[Saved data entries]
——————

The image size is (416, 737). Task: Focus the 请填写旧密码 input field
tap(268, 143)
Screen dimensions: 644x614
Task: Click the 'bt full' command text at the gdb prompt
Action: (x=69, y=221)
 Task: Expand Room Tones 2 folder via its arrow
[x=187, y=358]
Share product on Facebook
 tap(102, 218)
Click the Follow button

——————

Would you mind copying all of the records exactly?

▶ **Expected output**:
The image size is (416, 737). Task: Focus the 请填写旧密码 input field
tap(268, 143)
Screen dimensions: 644x614
Task: Click the 'bt full' command text at the gdb prompt
Action: (x=69, y=221)
 Task: Expand Room Tones 2 folder via its arrow
[x=187, y=358]
Share product on Facebook
 tap(102, 218)
Click the Follow button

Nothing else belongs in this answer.